__TASK__: What follows is a set of records. Repeat every one of them exactly.

__INFORMATION__:
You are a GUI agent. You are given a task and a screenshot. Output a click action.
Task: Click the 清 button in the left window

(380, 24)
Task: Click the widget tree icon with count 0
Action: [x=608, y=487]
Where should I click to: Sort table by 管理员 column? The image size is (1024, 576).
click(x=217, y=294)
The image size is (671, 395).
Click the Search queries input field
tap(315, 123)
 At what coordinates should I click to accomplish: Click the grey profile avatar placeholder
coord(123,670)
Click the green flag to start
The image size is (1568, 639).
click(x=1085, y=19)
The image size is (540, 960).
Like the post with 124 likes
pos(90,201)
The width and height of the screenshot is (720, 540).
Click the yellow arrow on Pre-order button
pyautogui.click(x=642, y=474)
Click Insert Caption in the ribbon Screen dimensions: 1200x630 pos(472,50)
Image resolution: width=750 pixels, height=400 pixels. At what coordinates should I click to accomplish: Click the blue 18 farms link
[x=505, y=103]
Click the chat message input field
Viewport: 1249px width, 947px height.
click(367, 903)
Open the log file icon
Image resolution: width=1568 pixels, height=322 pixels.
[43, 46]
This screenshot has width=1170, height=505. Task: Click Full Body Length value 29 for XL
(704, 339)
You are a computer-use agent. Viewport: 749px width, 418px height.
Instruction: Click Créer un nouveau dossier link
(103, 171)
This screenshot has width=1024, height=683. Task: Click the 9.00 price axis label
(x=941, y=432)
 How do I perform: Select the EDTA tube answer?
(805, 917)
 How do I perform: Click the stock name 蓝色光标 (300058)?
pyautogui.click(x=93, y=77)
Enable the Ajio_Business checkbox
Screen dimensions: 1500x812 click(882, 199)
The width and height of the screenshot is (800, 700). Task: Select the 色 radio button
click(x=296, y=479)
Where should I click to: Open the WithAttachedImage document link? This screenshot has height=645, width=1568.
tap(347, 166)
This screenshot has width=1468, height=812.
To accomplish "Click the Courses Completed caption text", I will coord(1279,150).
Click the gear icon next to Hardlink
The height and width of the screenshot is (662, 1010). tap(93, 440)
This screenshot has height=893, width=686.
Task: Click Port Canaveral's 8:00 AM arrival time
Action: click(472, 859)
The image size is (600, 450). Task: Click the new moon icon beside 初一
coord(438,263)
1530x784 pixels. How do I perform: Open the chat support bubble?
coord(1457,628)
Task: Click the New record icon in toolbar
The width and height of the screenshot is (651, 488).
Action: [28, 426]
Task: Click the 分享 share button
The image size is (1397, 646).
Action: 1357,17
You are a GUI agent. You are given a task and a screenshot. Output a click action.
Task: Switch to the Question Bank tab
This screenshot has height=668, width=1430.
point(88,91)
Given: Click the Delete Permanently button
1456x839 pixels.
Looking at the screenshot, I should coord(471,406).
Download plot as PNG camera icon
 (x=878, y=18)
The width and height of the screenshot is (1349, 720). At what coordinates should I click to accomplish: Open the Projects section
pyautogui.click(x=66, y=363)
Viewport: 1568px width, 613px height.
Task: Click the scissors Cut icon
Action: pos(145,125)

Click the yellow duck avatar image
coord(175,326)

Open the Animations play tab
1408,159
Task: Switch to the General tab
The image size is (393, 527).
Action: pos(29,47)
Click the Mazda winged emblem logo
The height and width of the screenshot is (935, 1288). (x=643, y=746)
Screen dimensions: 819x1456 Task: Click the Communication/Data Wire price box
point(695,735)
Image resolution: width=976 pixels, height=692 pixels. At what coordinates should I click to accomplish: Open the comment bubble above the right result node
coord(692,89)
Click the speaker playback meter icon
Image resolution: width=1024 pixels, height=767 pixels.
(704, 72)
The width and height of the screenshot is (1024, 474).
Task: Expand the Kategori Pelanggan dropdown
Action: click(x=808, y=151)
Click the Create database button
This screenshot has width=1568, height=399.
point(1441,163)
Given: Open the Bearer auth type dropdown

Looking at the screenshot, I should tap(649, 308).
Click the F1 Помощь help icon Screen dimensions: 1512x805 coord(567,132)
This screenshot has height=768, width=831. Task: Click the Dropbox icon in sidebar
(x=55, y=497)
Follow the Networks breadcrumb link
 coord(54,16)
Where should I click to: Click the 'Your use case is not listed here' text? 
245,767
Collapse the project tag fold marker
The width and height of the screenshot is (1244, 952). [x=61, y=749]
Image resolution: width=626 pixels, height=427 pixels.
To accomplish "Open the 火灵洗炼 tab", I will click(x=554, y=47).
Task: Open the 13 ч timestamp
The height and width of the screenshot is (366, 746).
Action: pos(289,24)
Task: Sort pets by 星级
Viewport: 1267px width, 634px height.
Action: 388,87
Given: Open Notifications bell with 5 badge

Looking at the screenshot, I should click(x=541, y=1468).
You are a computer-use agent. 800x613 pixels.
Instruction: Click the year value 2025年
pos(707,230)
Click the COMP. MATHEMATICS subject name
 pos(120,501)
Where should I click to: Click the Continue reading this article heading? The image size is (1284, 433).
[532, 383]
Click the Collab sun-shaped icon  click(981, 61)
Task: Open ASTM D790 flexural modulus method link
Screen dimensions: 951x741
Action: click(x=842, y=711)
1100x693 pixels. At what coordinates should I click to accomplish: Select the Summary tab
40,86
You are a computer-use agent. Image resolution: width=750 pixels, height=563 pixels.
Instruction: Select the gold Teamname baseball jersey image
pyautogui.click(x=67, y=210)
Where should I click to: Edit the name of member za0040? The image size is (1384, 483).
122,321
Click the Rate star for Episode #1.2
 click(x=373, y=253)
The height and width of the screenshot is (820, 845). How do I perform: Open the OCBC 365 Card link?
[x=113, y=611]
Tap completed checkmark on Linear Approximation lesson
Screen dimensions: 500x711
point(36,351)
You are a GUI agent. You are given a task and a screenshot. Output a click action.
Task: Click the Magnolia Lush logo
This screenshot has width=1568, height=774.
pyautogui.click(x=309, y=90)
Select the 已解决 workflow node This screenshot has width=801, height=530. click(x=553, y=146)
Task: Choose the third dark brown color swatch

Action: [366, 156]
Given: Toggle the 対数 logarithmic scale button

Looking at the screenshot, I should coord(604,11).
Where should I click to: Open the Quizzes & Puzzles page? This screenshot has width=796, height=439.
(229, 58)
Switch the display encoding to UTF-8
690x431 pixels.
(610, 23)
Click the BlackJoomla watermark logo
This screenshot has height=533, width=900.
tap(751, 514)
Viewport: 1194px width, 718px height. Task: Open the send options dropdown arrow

__THE ANSWER__:
You are a GUI agent. You are given a task and a screenshot. Output a click action.
Task: Click the 清 button in the left window

(380, 24)
Task: Click the widget tree icon with count 0
Action: [x=608, y=487]
Where should I click to: Sort table by 管理员 column? The image size is (1024, 576).
click(x=217, y=294)
The image size is (671, 395).
Click the Search queries input field
tap(315, 123)
 At what coordinates should I click to accomplish: Click the grey profile avatar placeholder
coord(123,670)
Click the green flag to start
The image size is (1568, 639).
click(x=1085, y=19)
The image size is (540, 960).
Like the post with 124 likes
pos(90,201)
The width and height of the screenshot is (720, 540).
Click the yellow arrow on Pre-order button
pyautogui.click(x=642, y=474)
Click Insert Caption in the ribbon Screen dimensions: 1200x630 pos(472,50)
Image resolution: width=750 pixels, height=400 pixels. At what coordinates should I click to accomplish: Click the blue 18 farms link
[x=505, y=103]
Click the chat message input field
Viewport: 1249px width, 947px height.
click(367, 903)
Open the log file icon
Image resolution: width=1568 pixels, height=322 pixels.
[43, 46]
This screenshot has width=1170, height=505. Task: Click Full Body Length value 29 for XL
(704, 339)
You are a computer-use agent. Viewport: 749px width, 418px height.
Instruction: Click Créer un nouveau dossier link
(103, 171)
This screenshot has width=1024, height=683. Task: Click the 9.00 price axis label
(x=941, y=432)
 How do I perform: Select the EDTA tube answer?
(805, 917)
 How do I perform: Click the stock name 蓝色光标 (300058)?
pyautogui.click(x=93, y=77)
Enable the Ajio_Business checkbox
Screen dimensions: 1500x812 click(882, 199)
The width and height of the screenshot is (800, 700). Task: Select the 色 radio button
click(x=296, y=479)
Where should I click to: Open the WithAttachedImage document link? This screenshot has height=645, width=1568.
tap(347, 166)
This screenshot has width=1468, height=812.
To accomplish "Click the Courses Completed caption text", I will coord(1279,150).
Click the gear icon next to Hardlink
The height and width of the screenshot is (662, 1010). tap(93, 440)
This screenshot has height=893, width=686.
Task: Click Port Canaveral's 8:00 AM arrival time
Action: click(472, 859)
The image size is (600, 450). Task: Click the new moon icon beside 初一
coord(438,263)
1530x784 pixels. How do I perform: Open the chat support bubble?
coord(1457,628)
Task: Click the New record icon in toolbar
The width and height of the screenshot is (651, 488).
Action: [28, 426]
Task: Click the 分享 share button
The image size is (1397, 646).
Action: 1357,17
You are a GUI agent. You are given a task and a screenshot. Output a click action.
Task: Switch to the Question Bank tab
This screenshot has height=668, width=1430.
point(88,91)
Given: Click the Delete Permanently button
1456x839 pixels.
Looking at the screenshot, I should coord(471,406).
Download plot as PNG camera icon
 (x=878, y=18)
The width and height of the screenshot is (1349, 720). At what coordinates should I click to accomplish: Open the Projects section
pyautogui.click(x=66, y=363)
Viewport: 1568px width, 613px height.
Task: Click the scissors Cut icon
Action: pos(145,125)

Click the yellow duck avatar image
coord(175,326)

Open the Animations play tab
1408,159
Task: Switch to the General tab
The image size is (393, 527).
Action: pos(29,47)
Click the Mazda winged emblem logo
The height and width of the screenshot is (935, 1288). (x=643, y=746)
Screen dimensions: 819x1456 Task: Click the Communication/Data Wire price box
point(695,735)
Image resolution: width=976 pixels, height=692 pixels. At what coordinates should I click to accomplish: Open the comment bubble above the right result node
coord(692,89)
Click the speaker playback meter icon
Image resolution: width=1024 pixels, height=767 pixels.
(704, 72)
The width and height of the screenshot is (1024, 474).
Task: Expand the Kategori Pelanggan dropdown
Action: click(x=808, y=151)
Click the Create database button
This screenshot has width=1568, height=399.
point(1441,163)
Given: Open the Bearer auth type dropdown

Looking at the screenshot, I should tap(649, 308).
Click the F1 Помощь help icon Screen dimensions: 1512x805 coord(567,132)
This screenshot has height=768, width=831. Task: Click the Dropbox icon in sidebar
(x=55, y=497)
Follow the Networks breadcrumb link
 coord(54,16)
Where should I click to: Click the 'Your use case is not listed here' text? 
245,767
Collapse the project tag fold marker
The width and height of the screenshot is (1244, 952). [x=61, y=749]
Image resolution: width=626 pixels, height=427 pixels.
To accomplish "Open the 火灵洗炼 tab", I will click(x=554, y=47).
Task: Open the 13 ч timestamp
The height and width of the screenshot is (366, 746).
Action: pos(289,24)
Task: Sort pets by 星级
Viewport: 1267px width, 634px height.
Action: 388,87
Given: Open Notifications bell with 5 badge

Looking at the screenshot, I should click(x=541, y=1468).
You are a computer-use agent. 800x613 pixels.
Instruction: Click the year value 2025年
pos(707,230)
Click the COMP. MATHEMATICS subject name
 pos(120,501)
Where should I click to: Click the Continue reading this article heading? The image size is (1284, 433).
[532, 383]
Click the Collab sun-shaped icon  click(981, 61)
Task: Open ASTM D790 flexural modulus method link
Screen dimensions: 951x741
Action: click(x=842, y=711)
1100x693 pixels. At what coordinates should I click to accomplish: Select the Summary tab
40,86
You are a computer-use agent. Image resolution: width=750 pixels, height=563 pixels.
Instruction: Select the gold Teamname baseball jersey image
pyautogui.click(x=67, y=210)
Where should I click to: Edit the name of member za0040? The image size is (1384, 483).
122,321
Click the Rate star for Episode #1.2
 click(x=373, y=253)
The height and width of the screenshot is (820, 845). How do I perform: Open the OCBC 365 Card link?
[x=113, y=611]
Tap completed checkmark on Linear Approximation lesson
Screen dimensions: 500x711
point(36,351)
You are a GUI agent. You are given a task and a screenshot. Output a click action.
Task: Click the Magnolia Lush logo
This screenshot has width=1568, height=774.
pyautogui.click(x=309, y=90)
Select the 已解决 workflow node This screenshot has width=801, height=530. click(x=553, y=146)
Task: Choose the third dark brown color swatch

Action: [366, 156]
Given: Toggle the 対数 logarithmic scale button

Looking at the screenshot, I should coord(604,11).
Where should I click to: Open the Quizzes & Puzzles page? This screenshot has width=796, height=439.
(229, 58)
Switch the display encoding to UTF-8
690x431 pixels.
(610, 23)
Click the BlackJoomla watermark logo
This screenshot has height=533, width=900.
tap(751, 514)
Viewport: 1194px width, 718px height. Task: Open the send options dropdown arrow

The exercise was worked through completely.